• **Document**
Since we clamp the pref to (0, 600) I guess we should default this to either 0 or 600.
Attachment #8957636 - Flags: review?(valentin.gosu) → review+
(In reply to Valentin Gosu [:valentin] from comment #21)
> > +    , mFallbackSynTimeout(5000)
> 
> Since we clamp the pref to (0, 600) I guess we should default this to either
> 0 or 600.

Ups!  This should actually be 5, it's in seconds (!), the default I added to all.js.

thanks!
Flags: needinfo?(kmaglione+bmo)
One more problem found, uncovered by a completely unrelated test on android:
netwerk/test/unit/test_fallback_request-error_canceled.js

the test shuts the server down and then tries if some appcache stuff is loading as expected.  the state of the conn-entry is to prefer ipv4.  so, after the server has been shutdown, any connection attempt to localhost is made with the disable-ipv6 flag.  we try 127.0.0.1 and then try to resolve ipv6.  that fails with "unknown host" as there is no ipv6 on android test infra!

• **Data segment**
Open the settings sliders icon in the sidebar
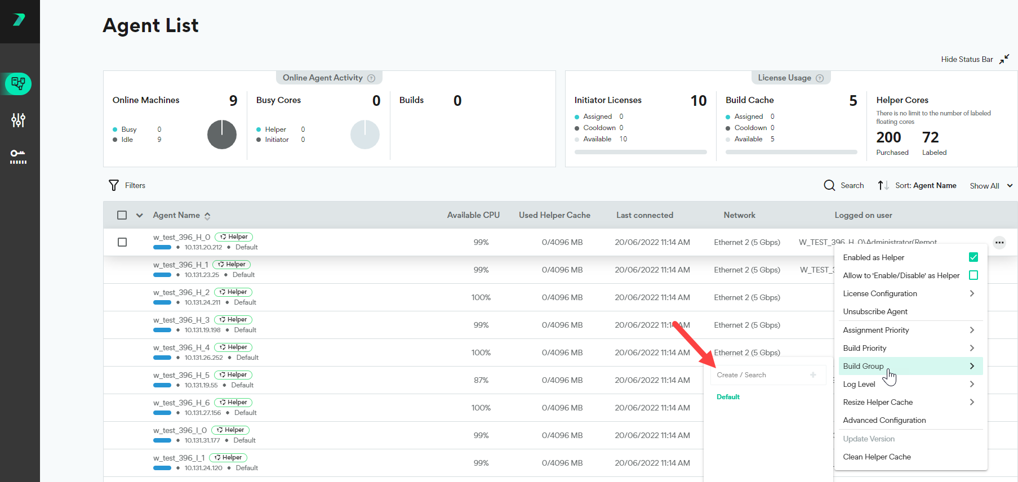The image size is (1018, 482). pos(19,120)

• **Exercise goal**
Rewrite the passage of the review thread starting with "Attachment #8957636 - Flags: review?(valentin.gosu)" and going on through "added to all.js.", replacing "seconds" with "minutes".

• **Answer below**
Attachment #8957636 - Flags: review?(valentin.gosu) → review+
(In reply to Valentin Gosu [:valentin] from comment #21)
> > +    , mFallbackSynTimeout(5000)
> 
> Since we clamp the pref to (0, 600) I guess we should default this to either
> 0 or 600.

Ups!  This should actually be 5, it's in minutes (!), the default I added to all.js.